Frequently asked questions

  • Is this the one with the jerky transmission?
    Yes. The 451 uses a Getrag 5-speed single-clutch automated manual — a manual gearbox with a robot operating the clutch and shifting for you. It pauses at every upshift in a way that makes the car nod forward. It's not a defect, it's the design. The 453 that came after it has a real dual-clutch automatic that doesn't do this.
  • Can I fix the shifts being so abrupt?
    Not really — but you can drive around it. The single biggest improvement is to lift off the throttle a beat before each upshift, the same way you would in a stick shift. The trans then has time to pre-engage the next gear and the shift smooths out. After a week of this it becomes muscle memory. Driving in manual mode (paddle or shifter) gives you more control over when shifts happen. None of this fixes the gearbox, it just makes you better at driving it.

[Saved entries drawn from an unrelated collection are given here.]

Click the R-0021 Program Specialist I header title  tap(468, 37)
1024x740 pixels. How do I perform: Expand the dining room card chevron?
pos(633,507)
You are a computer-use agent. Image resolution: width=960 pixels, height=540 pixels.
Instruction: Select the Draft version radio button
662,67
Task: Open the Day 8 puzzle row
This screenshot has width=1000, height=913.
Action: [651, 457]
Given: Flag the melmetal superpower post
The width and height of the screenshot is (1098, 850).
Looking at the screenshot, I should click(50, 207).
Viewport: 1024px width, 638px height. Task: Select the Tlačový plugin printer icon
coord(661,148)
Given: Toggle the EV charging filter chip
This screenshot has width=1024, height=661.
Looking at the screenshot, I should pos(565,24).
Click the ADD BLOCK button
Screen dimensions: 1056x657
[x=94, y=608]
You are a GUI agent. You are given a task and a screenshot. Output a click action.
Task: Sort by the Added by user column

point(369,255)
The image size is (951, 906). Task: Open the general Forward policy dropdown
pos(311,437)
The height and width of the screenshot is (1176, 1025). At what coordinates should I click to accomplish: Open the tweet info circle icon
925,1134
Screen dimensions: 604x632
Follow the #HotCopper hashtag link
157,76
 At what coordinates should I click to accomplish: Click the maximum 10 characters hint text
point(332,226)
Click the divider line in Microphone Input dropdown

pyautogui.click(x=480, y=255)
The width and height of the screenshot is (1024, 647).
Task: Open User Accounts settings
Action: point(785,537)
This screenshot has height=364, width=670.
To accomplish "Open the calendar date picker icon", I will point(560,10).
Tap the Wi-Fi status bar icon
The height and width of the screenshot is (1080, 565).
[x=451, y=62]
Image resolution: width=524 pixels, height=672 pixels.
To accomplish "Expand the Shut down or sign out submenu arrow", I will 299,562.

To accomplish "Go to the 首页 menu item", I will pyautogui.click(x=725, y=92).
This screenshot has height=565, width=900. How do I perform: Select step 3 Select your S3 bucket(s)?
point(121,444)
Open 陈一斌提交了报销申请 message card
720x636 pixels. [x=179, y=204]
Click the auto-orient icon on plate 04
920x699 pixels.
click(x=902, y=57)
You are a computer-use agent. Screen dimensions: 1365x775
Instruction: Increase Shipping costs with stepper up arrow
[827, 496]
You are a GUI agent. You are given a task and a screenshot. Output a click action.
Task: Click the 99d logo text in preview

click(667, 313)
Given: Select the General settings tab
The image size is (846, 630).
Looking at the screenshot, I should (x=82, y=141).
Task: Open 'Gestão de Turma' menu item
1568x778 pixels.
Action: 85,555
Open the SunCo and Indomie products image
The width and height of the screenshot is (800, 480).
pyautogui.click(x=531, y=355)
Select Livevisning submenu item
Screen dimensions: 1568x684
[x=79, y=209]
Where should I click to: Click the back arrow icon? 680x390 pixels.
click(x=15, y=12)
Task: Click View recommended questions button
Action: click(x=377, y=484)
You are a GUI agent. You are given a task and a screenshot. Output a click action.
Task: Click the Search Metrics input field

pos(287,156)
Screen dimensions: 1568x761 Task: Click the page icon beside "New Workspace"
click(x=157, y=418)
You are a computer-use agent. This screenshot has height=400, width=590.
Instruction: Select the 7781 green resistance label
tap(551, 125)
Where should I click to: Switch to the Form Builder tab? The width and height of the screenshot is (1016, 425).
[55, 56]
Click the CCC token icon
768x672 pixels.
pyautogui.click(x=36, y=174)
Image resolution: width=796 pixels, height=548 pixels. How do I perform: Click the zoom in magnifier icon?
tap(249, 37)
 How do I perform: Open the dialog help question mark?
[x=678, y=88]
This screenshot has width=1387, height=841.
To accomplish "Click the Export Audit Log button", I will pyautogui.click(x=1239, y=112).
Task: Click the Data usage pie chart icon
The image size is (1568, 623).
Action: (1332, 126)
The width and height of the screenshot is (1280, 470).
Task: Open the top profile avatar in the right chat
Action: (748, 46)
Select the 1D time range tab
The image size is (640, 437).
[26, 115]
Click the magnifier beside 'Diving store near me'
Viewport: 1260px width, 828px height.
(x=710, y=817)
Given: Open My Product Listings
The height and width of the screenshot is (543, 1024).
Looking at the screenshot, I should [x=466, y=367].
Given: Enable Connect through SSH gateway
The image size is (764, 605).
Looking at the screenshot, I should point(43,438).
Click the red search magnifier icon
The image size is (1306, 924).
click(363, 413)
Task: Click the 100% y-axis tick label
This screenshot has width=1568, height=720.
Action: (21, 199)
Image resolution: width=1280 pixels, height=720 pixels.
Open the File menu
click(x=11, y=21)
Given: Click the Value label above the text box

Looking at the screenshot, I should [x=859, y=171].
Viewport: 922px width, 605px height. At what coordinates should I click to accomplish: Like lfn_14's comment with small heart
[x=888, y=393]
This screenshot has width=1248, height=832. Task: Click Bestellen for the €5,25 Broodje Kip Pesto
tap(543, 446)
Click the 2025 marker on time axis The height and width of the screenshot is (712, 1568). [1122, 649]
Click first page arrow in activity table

  • Does it really need premium gas?
    Yes. Mercedes specifies 91 octane (or 95 RON in EU) for the 451's M132 engine, naturally-aspirated and turbo. Running 87 isn't catastrophic but the engine will pull timing and you'll lose 2–4 mpg. Just budget for premium.
  • Can I work on a 451 myself?
    Most surface jobs — oil, filters, spark plugs, brake pads, cabin filter, window regulators, even Cabrio roof sliders — are owner-friendly on the 451. The harder stuff is the transmission. The clutch actuator can be teach-in'd and serviced at home with patience and the right scan tool, but a full replacement and any deeper work inside the gearbox is a Smart-experienced shop job. The engine sits behind the rear seats under the cargo floor, so any deep engine work means dropping the rear subframe.
  • Where do I buy parts in the US?
    Most Mercedes-Benz dealers can still order OEM Smart parts via the MB parts catalog — even if they don't service the cars anymore. Pelican Parts and FCP Euro stock 451-specific items and ship fast. RockAuto is cheapest if you know exactly what you need. For Cabrio roof parts specifically, Cosmic Cabrios in the UK is the global specialist and ships internationally.
  • Is the 451 ED (electric) worth buying used?
    Honestly, only in narrow circumstances. The 17.6 kWh battery and ~68-mile EPA range were already short in 2013; on a 10+ year old example you're looking at 45–55 miles in summer and 30–40 in winter. There's no thermal management on the pack the way modern EVs have, so degradation is harder to predict. Battery replacement is effectively impossible — Mercedes doesn't service them anymore. If your daily round-trip is under 30 miles, you can charge at home, and the car is dirt cheap, it's a fun second car. As a primary vehicle, no.
  • Are 451s reliable?
    Mostly yes — if you stay on top of the M132 quirks (P0303, P0410), accept that the clutch actuator is a wear item, and learn to drive the trans the way it wants to be driven. There's no exotic engineering here: it's a small Mercedes engine, a Getrag gearbox, and a Tridion cell. Plenty of 451s are past 150k miles and going strong. The cars that get scrapped are the ones whose owners ignored small problems until they became large.
  • Will smart come back to North America?
    Probably not as the brand you bought. Smart in 2024+ is a Mercedes-Geely joint venture building Tesla-fighter SUVs (the #1 and #3) — completely different cars from the Fortwo you're driving. The original Fortwo line ended production in 2024 and the brand belongs to Geely now. Treat your 451 as a piece of automotive history.